Em mensagem dirigida às Associações Humanitárias e aos Corpos de Bombeiros, encaminhada pelo CDOS de Lisboa, foi transmitido que:
Relativamente ao pagamento dos encargos com o Dispositivo Terrestre de Combate aos Incêndios Rurais do mês de junho de 2020, incumbe-me a Senhora DNAR, Dra.
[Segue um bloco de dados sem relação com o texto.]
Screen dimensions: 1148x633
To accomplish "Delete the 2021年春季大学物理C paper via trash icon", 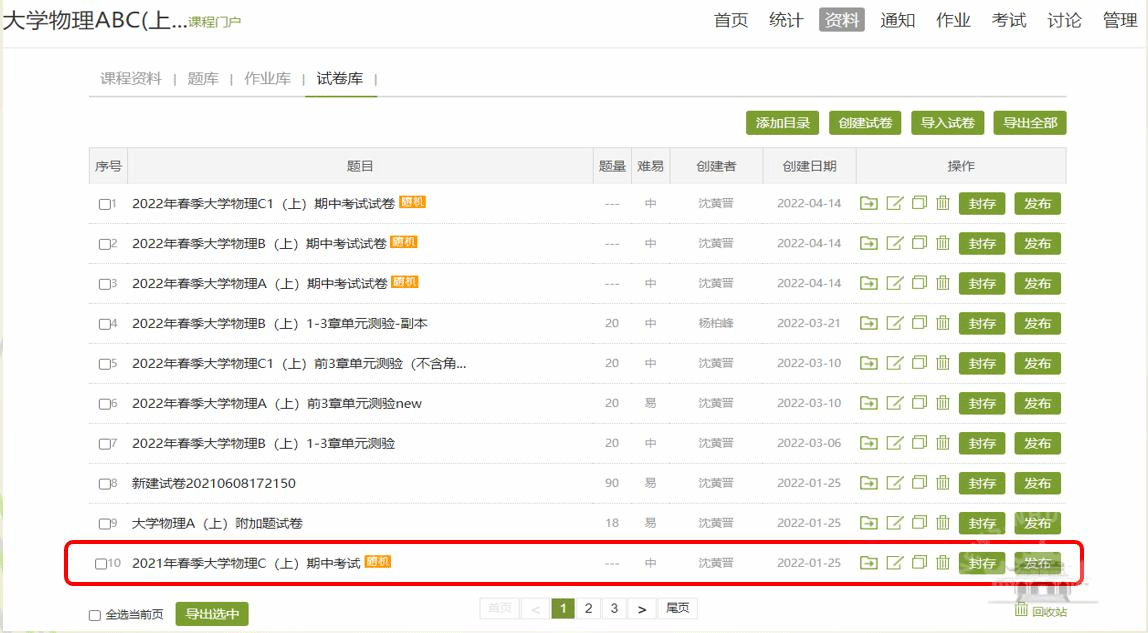I will click(x=943, y=563).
Ana Cristina Andrade, de informar o seguinte:
“Como vem sucedendo ao longo dos anos, o orçamento atribuído a esta Autoridade Nacional é sempre, acentuadamente, inferior às necessidades apresentadas, o que conduz, desde logo, à existência de elevados deficits.
Para suplantar essas situações são apresentados no decorrer de cada ano económico, diversos pedidos de reforço orçamental perfeitamente consignados ao tipo de despesa que se pretende pagar.
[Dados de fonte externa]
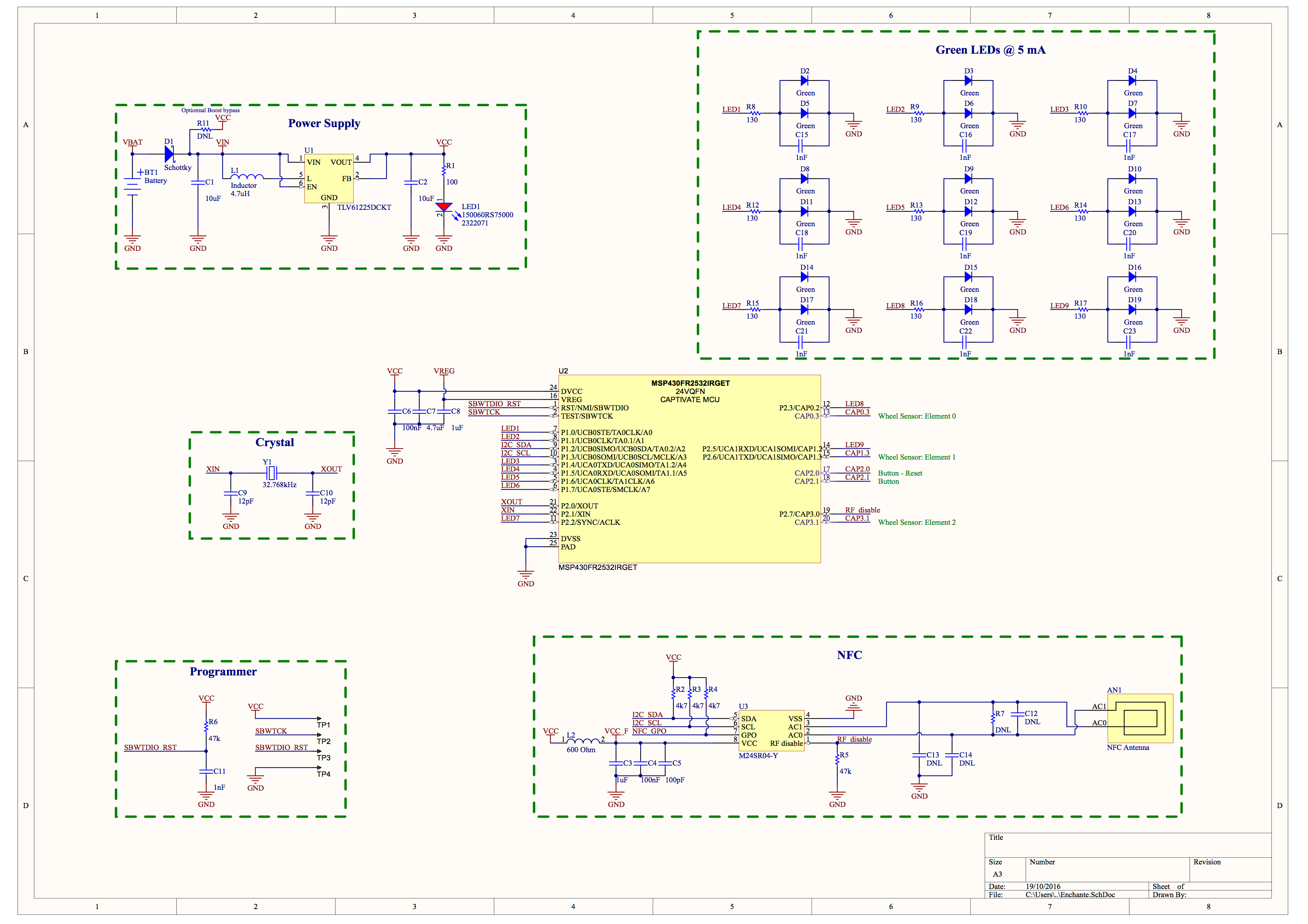Click the U1 TLV61225DCKT boost converter symbol

click(329, 178)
Nesta senda, no passado mês de junho de 2020, foi enviado para a Tutela o pedido de reforço para fazer face aos encargos com o Dispositivo Terrestre de junho de 2020.
Sucede que, face à situação provocada pela COVID-19, houve necessidade de elaborar um orçamento suplementar, ontem aprovado na Assembleia da República.
Desta situação, resultaram diversos constrangimentos de natureza administrativo-financeira, não imputáveis a esta Autoridade Nacional, que impossibilitaram a transferência para a ANEPC do reforço orçamental oportunamente solicitado, impedindo, assim, o processamento em tempo útil dos pagamentos devidos relativamente ao DECIR operacionalizado no referido mês.
Face ao que antecede, solicita-se que sejam informadas as entidades detentoras de Corpos de Bombeiros que integraram o Dispositivo em causa, desse facto, lamentando-se, desde já, a situação, porquanto conscientes do impacto que o mesmo terá nas referidas entidades e em todos os operacionais que integraram aquele dispositivo.
Deverá, no entanto, referir-se que a ANEPC se encontra a trabalhar, intensamente, em coordenação com a Tutela, para que esta situação possa ser ultrapassada com a máxima brevidade possível, sendo a atribuição do reforço em causa uma competência do Ministério das Finanças.
Solicitando a melhor compreensão para a referida situação, apresento os meus melhores cumprimentos.”